[Problem requirements]: Please return all lines from the records below that include the string "dimensions".

[Supplied information]:
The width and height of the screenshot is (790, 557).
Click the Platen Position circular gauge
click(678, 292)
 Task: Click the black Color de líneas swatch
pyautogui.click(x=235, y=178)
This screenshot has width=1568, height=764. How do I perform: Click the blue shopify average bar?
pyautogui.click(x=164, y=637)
...
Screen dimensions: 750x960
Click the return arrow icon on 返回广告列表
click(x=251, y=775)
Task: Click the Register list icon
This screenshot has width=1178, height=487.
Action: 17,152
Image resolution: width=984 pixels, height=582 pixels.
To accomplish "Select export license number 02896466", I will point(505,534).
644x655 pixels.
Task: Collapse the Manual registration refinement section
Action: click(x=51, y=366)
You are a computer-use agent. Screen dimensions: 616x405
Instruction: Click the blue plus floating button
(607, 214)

[Result for this exercise]:
Screen dimensions: 750x960
You are a computer-use agent. Screen dimensions: 616x405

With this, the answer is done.